=== DATA FOR THE TASK ===

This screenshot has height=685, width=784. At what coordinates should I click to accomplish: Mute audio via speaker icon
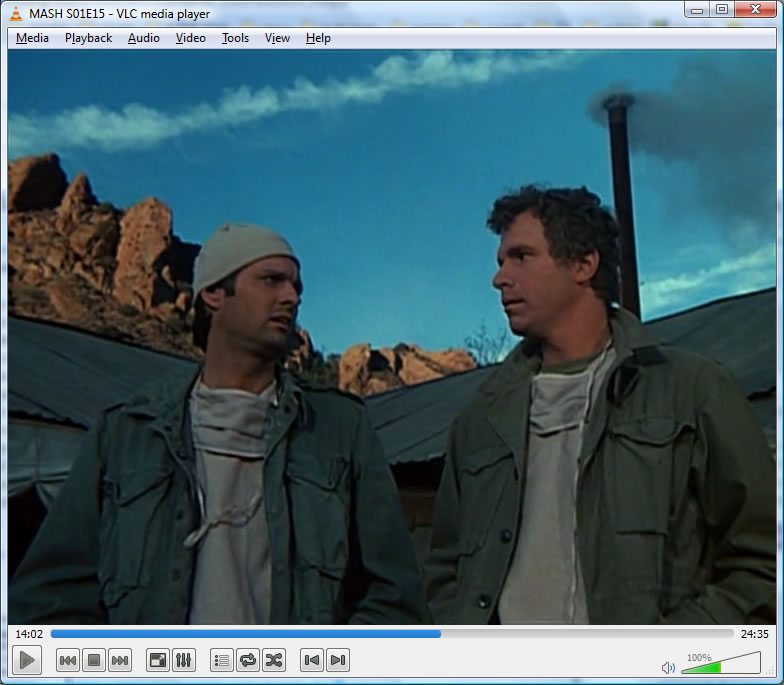(x=668, y=668)
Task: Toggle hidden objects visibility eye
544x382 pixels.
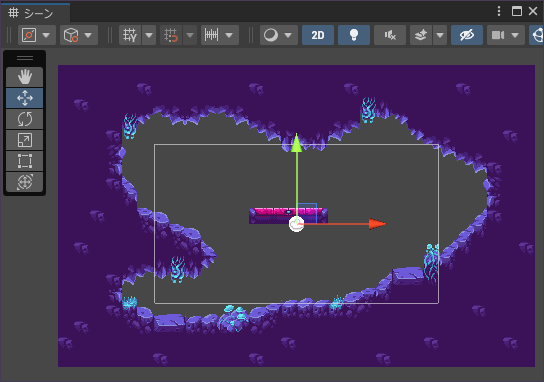Action: [x=467, y=35]
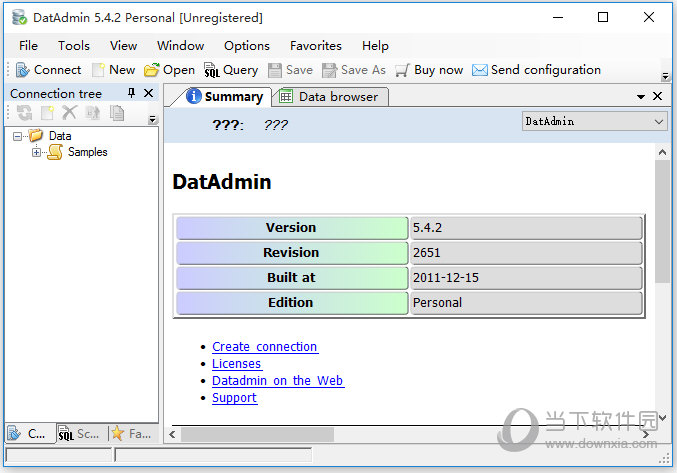The height and width of the screenshot is (473, 677).
Task: Open the DatAdmin combo box dropdown
Action: [658, 121]
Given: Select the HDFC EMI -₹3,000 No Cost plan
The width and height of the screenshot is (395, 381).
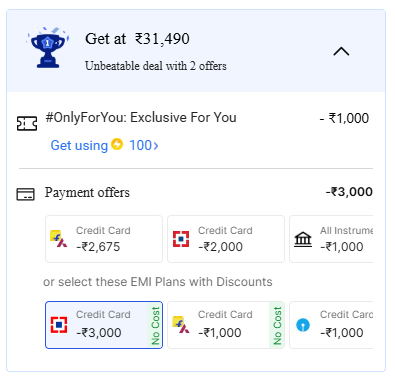Looking at the screenshot, I should click(104, 325).
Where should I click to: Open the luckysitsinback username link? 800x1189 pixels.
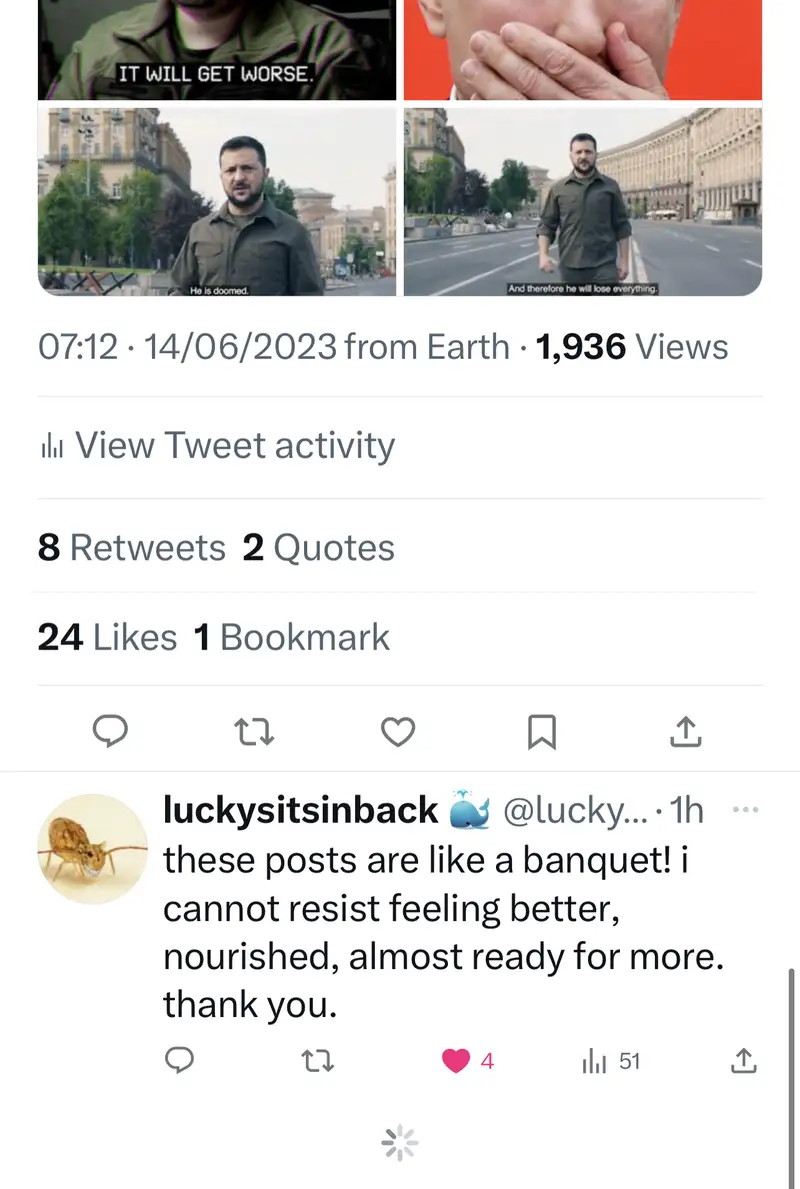[x=300, y=811]
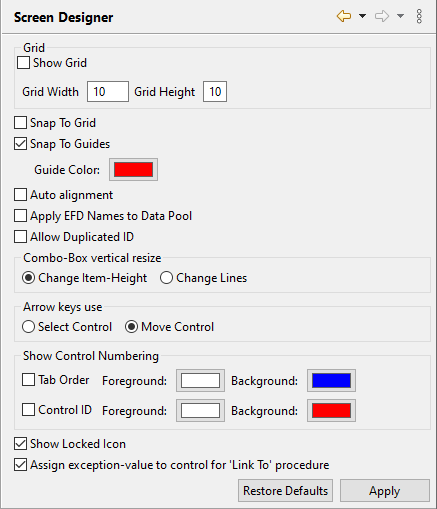Click the Restore Defaults button
The width and height of the screenshot is (437, 509).
(x=285, y=491)
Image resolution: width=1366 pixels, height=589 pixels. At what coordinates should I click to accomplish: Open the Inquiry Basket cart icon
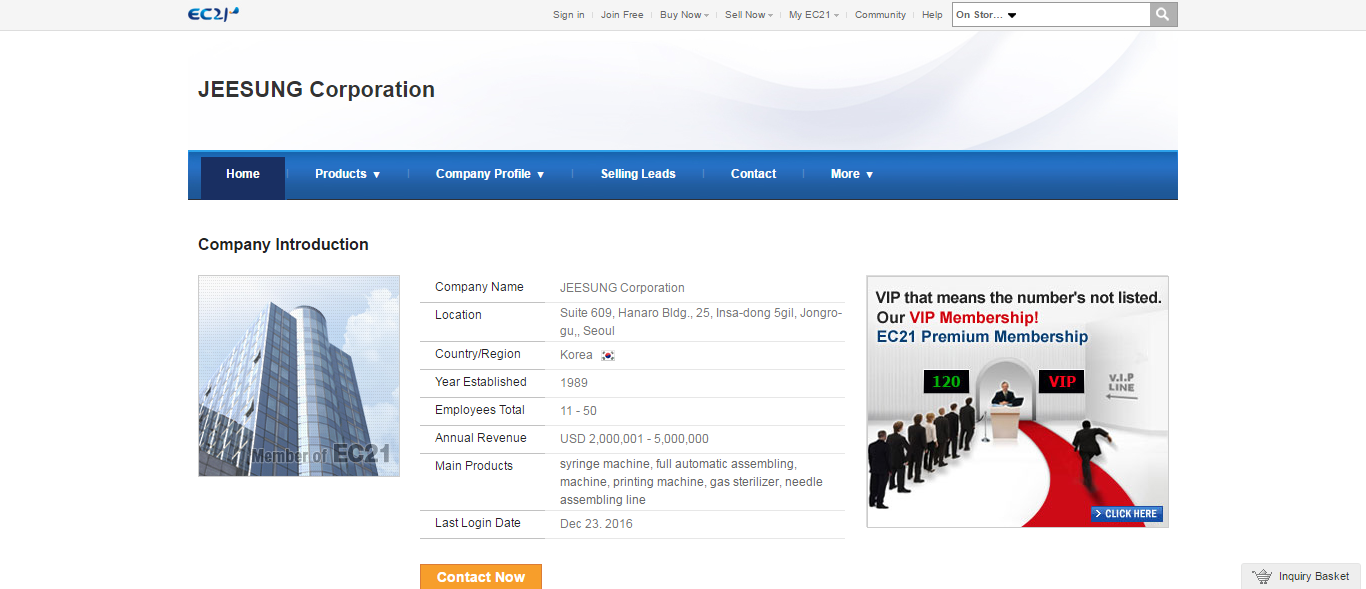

===

* _AIM_: Rewrite all of the material above with "coordinates" replaced by "position" everywhere it appears and nothing else changed. Leave the pictures out.

* _RESULT BELOW_:
This screenshot has height=685, width=784. At what position should I click to accomplish: Mute audio via speaker icon
(x=668, y=668)
Task: Toggle hidden objects visibility eye
544x382 pixels.
Action: [x=467, y=35]
The height and width of the screenshot is (473, 677).
Task: Open the DatAdmin combo box dropdown
Action: [658, 121]
Given: Select the HDFC EMI -₹3,000 No Cost plan
The width and height of the screenshot is (395, 381).
Looking at the screenshot, I should click(104, 325).
Where should I click to: Open the luckysitsinback username link? 800x1189 pixels.
[x=300, y=811]
Click the Restore Defaults button
The width and height of the screenshot is (437, 509).
(x=285, y=491)
Image resolution: width=1366 pixels, height=589 pixels. At what position should I click to accomplish: Open the Inquiry Basket cart icon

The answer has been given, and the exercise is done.